── Given data

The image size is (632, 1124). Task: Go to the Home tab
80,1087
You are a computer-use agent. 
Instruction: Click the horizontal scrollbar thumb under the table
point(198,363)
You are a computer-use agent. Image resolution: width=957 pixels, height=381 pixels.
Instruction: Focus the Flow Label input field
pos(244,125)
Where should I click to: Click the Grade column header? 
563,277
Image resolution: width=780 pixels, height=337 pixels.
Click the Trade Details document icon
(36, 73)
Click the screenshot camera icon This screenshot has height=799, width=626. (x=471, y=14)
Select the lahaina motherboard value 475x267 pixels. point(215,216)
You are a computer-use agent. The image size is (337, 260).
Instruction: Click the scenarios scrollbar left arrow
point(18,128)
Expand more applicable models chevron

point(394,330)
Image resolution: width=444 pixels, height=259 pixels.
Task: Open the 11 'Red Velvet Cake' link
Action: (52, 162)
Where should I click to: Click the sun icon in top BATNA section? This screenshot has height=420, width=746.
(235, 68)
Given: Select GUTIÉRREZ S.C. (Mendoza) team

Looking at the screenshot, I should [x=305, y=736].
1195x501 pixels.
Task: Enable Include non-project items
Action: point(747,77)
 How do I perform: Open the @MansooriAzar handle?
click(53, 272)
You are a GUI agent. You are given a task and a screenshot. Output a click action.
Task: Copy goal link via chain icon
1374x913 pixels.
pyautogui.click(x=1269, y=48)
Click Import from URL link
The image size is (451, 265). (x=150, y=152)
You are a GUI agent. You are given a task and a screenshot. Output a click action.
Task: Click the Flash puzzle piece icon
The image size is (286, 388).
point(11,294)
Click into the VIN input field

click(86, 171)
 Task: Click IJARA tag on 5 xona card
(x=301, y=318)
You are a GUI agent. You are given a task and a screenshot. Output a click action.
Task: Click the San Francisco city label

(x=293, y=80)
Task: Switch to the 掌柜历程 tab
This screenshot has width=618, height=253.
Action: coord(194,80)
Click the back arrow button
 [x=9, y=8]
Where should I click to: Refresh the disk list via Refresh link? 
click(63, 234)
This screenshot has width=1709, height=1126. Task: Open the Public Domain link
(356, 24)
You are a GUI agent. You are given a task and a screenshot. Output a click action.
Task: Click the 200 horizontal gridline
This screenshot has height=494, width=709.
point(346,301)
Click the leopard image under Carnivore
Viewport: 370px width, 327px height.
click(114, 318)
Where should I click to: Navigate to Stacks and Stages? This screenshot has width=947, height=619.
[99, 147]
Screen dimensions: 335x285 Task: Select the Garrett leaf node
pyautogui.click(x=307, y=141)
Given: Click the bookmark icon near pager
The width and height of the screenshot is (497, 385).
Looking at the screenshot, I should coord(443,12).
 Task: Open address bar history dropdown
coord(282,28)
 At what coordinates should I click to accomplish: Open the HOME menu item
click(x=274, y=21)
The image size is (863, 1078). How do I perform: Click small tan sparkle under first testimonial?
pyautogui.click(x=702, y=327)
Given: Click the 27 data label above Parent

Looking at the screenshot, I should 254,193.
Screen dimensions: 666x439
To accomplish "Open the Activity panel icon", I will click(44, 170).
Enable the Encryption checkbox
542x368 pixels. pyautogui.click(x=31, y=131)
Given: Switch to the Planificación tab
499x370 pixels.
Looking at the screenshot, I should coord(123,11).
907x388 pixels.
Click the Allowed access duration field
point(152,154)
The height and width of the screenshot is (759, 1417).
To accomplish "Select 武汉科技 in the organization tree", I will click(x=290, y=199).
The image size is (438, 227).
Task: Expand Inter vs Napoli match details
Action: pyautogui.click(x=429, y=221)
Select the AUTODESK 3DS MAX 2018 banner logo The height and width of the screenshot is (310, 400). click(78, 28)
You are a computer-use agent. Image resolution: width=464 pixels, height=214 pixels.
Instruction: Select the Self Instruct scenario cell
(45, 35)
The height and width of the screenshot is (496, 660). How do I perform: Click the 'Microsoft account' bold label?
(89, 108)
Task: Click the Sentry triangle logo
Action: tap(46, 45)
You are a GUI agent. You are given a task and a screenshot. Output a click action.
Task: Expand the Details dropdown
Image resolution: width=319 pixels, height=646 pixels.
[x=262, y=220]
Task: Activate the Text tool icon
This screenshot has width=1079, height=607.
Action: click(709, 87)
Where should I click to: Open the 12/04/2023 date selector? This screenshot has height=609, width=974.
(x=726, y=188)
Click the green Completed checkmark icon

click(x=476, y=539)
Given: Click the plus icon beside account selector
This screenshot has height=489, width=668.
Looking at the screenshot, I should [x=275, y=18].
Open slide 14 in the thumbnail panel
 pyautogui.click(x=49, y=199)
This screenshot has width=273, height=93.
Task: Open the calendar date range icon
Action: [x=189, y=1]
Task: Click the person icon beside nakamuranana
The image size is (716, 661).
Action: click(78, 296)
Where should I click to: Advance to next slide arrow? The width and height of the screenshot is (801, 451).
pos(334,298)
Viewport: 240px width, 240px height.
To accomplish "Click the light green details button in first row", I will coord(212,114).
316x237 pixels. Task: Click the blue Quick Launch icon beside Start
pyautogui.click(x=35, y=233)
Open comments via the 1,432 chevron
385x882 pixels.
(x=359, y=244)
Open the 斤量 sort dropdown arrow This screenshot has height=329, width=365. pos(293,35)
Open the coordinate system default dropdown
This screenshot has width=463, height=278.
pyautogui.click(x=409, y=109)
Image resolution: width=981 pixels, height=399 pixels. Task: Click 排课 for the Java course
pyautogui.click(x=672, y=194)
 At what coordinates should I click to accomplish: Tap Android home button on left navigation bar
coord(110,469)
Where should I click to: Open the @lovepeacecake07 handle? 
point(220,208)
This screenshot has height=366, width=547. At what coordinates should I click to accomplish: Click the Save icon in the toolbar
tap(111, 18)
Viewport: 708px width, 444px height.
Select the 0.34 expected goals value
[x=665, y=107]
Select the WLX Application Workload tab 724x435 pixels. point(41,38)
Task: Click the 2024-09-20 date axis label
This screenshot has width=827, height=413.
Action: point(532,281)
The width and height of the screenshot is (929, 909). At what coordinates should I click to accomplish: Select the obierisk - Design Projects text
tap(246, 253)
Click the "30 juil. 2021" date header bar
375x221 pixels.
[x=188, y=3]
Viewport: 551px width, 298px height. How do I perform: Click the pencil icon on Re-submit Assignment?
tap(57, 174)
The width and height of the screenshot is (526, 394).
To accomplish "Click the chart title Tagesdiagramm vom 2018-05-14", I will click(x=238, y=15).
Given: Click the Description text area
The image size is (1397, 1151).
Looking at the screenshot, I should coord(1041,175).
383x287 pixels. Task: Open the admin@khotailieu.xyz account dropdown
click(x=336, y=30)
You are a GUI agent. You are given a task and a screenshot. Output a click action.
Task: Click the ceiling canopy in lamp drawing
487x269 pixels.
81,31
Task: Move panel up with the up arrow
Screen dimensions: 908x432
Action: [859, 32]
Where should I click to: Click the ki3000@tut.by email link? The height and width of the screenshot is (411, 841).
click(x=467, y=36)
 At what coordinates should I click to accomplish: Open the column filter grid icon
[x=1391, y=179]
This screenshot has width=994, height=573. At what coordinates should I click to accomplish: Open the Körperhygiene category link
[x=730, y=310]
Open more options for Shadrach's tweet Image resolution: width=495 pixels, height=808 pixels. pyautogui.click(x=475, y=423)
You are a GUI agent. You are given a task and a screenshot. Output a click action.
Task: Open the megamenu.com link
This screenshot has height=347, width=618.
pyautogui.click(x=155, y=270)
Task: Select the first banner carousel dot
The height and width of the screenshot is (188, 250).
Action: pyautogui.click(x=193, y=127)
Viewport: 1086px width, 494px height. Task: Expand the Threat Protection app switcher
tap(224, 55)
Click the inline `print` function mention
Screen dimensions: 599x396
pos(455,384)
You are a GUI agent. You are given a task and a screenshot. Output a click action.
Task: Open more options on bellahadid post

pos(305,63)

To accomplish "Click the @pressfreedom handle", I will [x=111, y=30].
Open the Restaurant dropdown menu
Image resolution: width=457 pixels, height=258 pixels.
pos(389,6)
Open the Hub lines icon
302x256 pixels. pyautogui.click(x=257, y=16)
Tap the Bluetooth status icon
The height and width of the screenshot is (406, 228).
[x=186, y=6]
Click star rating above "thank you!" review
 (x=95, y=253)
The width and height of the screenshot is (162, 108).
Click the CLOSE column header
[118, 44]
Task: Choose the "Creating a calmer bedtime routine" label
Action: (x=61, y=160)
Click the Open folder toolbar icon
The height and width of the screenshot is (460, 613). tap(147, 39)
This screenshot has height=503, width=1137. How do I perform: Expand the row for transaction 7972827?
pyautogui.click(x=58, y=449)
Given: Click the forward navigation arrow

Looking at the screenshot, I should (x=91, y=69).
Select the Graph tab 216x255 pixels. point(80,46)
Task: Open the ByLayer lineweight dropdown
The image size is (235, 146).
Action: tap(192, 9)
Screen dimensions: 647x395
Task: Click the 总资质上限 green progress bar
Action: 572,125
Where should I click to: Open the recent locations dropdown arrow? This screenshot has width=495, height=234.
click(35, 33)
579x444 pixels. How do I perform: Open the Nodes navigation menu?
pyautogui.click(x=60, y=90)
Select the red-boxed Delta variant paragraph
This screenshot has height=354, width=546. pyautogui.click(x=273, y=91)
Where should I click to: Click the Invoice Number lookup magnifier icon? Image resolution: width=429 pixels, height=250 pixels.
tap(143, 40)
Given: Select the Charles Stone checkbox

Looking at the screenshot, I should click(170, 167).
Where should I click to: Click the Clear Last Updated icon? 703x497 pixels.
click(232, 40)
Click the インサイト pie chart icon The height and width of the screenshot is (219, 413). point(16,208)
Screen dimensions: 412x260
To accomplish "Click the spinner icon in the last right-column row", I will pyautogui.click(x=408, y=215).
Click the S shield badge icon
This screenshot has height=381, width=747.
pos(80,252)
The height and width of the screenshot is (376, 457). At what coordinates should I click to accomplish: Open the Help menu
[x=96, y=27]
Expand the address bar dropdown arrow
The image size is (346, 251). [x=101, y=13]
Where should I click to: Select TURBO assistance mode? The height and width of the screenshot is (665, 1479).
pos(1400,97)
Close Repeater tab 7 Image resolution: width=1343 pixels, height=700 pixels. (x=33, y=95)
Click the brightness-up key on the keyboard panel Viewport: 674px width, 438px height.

────

— How to complete this task —
Everything from the first line of the data through the line containing "Select the lahaina" should be echoed exactly. Add nothing.

— Reply to the exercise —
The image size is (632, 1124). Task: Go to the Home tab
80,1087
You are a computer-use agent. 
Instruction: Click the horizontal scrollbar thumb under the table
point(198,363)
You are a computer-use agent. Image resolution: width=957 pixels, height=381 pixels.
Instruction: Focus the Flow Label input field
pos(244,125)
Where should I click to: Click the Grade column header? 
563,277
Image resolution: width=780 pixels, height=337 pixels.
Click the Trade Details document icon
(36, 73)
Click the screenshot camera icon This screenshot has height=799, width=626. (x=471, y=14)
Select the lahaina motherboard value 475x267 pixels. point(215,216)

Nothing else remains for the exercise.